EDIT: 2022-02-17 Full statistic results: count_fail_ratio: Run: 200. Fails: 16. Fail ratio 8%
Updated by okurz over 2 years ago
- Related to action #107155: [tools][tw][sle][QEMUTPM][tpm2.0] swtpm devices need to be clear once test done added
Updated by ggardet_arm over 2 years ago
openqa-aarch64
worker seems fine now: https://openqa.opensuse.org/tests/2223880
But other aarch64 workers may need some initial setup? Do we have some docs for this?
Updated by rfan1 over 2 years ago
https://github.com/os-autoinst/os-autoinst/blob/master/doc/backend_vars.asciidoc
I may need change my job parameter:
QEMUTPM = 'instance'
Updated by ggardet_arm over 2 years ago
swtpm
is not available on one of the worker, because it is running SLE15-SP2. I will migrate it to Leap 15.3.
Updated by okurz over 2 years ago
- Status changed from New to In Progress
- Assignee set to ggardet_arm
- Target version changed from Ready to future
@ggardet_arm thank you for picking this up so I am assigning the ticket to you.
Updated by ggardet_arm over 2 years ago
- Status changed from In Progress to Resolved
sudo -u _openqa-worker swtpm socket --tpmstate dir=/tmp/mytpm1 --ctrl type=unixio,path=/tmp/mytpm1/swtpm-sock --log level=20 -d --tpm2; echo $?
runs properly now on all aarch64 workers from o3.

### SUPPLIED INFORMATION

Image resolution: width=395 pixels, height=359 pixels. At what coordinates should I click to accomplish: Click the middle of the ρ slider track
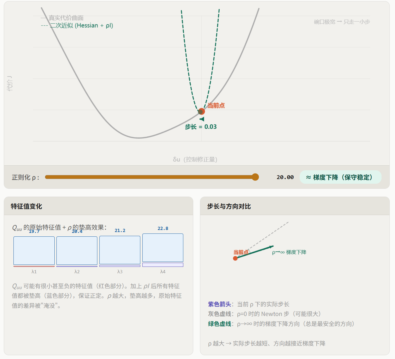coord(150,177)
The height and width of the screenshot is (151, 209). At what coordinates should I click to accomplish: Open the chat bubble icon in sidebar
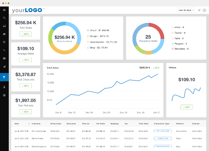(x=4, y=34)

### OBJECTIVE
From the swtpm ticket thread above, copy the stretch from "Updated by rfan1" through "ticket to you." word for word.

### FULL OUTPUT
Updated by rfan1 over 2 years ago
https://github.com/os-autoinst/os-autoinst/blob/master/doc/backend_vars.asciidoc
I may need change my job parameter:
QEMUTPM = 'instance'
Updated by ggardet_arm over 2 years ago
swtpm
is not available on one of the worker, because it is running SLE15-SP2. I will migrate it to Leap 15.3.
Updated by okurz over 2 years ago
- Status changed from New to In Progress
- Assignee set to ggardet_arm
- Target version changed from Ready to future
@ggardet_arm thank you for picking this up so I am assigning the ticket to you.